Former Girard schools superintendent-turned jailbird Joseph Shoaf says he is "heartfully sorry" for his criminal behavior that led to his pleading guilty to charges of corrupting another with drugs, intimidation of a witness and possession of cocaine. Shoaf especially wants the pupils to know that he truly regrets what he did and that he is ashamed of himself.
"I'm awfully sorry this happened," the ex-superintendent said prior to his being sentenced to five years in prison by Judge Andrew Logan of the Trumbull County Common Pleas Court. "No one caused this but myself."
By pleading guilty, Shoaf was spared a possible 16-year sentence, which he would have received had his case gone to trial and he had lost. The 36-year-old Cortland resident was indicted May 29 and pleaded innocent June 5.
He thus got a break when he decided to throw in the towel. For that reason, he has a responsibility to the pupils, their parents and the community at large to strike a blow for a drug-free school district.
Shoaf can do that by cooperating with Girard Detective Frank Bigowsky, who wants to know where Shoaf got the cocaine that he took into the high school.
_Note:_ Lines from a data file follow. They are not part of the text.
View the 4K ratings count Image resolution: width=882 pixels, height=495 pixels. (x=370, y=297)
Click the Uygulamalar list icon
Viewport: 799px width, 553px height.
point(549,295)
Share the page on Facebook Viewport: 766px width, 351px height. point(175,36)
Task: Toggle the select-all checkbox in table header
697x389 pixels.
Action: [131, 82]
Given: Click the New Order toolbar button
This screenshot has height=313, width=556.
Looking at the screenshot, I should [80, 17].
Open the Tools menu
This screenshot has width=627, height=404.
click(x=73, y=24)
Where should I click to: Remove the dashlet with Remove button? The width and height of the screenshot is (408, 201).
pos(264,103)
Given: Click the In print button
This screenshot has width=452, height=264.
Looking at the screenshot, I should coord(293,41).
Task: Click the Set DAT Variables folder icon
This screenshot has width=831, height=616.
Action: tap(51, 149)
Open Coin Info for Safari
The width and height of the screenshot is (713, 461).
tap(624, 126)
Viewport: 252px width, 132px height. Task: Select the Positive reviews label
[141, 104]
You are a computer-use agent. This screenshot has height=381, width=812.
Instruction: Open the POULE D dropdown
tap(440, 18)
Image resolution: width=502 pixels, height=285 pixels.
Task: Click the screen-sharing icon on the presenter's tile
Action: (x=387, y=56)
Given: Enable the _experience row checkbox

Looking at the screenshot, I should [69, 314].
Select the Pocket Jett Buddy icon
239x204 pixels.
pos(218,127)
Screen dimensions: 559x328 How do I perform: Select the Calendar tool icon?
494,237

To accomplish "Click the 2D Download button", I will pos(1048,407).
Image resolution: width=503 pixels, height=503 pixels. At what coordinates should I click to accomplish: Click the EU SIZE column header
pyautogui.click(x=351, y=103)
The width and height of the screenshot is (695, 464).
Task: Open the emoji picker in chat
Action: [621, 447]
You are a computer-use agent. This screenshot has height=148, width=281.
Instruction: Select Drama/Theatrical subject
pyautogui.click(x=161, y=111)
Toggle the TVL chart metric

"Somebody supplied him with drugs," said Bigowsky, who investigated the case with Detective John Norman. "That has been a major concern."
Red flag
But it is the police officer's subsequent statement to a Vindicator reporter that is cause for concern: "Are there drugs in the high school? Without a doubt." That's a red flag for the school board, the administration and the parents if ever there was one.
Who is bringing the drugs on campus? How widespread is the drug use? Is it confined to the high school or are younger pupils being preyed upon?
These are some of the questions that the police detective may be able to answer if Shoaf provides information that would lead to the supplier or suppliers.
Bigowsky says he tried to interview the former superintendent after Thursday's sentencing, but the defendant's lawyer would not permit it.
It is true that Atty. Niki Schwartz of Cleveland does not have to let his client talk to the police. Providing information about the drug transactions was not part of the plea agreement. It should have been, but Charles Morrow, an assistant county prosecutor, says that the source of the drugs was not raised during the plea negotiations and that Shoaf never volunteered the information.
But just because all the issues weren't nailed down before the plea agreement being reached does not mean they should be off limits now. The former superintendent's guilty plea doesn't just represent the misbehavior of a drug addict.
Consider what took place in school that led to Shoaf's arrest: The charges of corrupting another with drugs, intimidation of a witness and possessing cocaine were filed after a female student tape-recorded herself and Shoaf last spring using cocaine in his high school office, drinking vodka and talking of sex. Her boyfriend took the tape to police.
In a nutshell, he used his position of power and authority to prey on someone younger.
Five years behind bars isn't sufficient punishment for such an evil individual. Just saying he's sorry isn't enough. Shoaf needs to talk to Detective Bigowsky.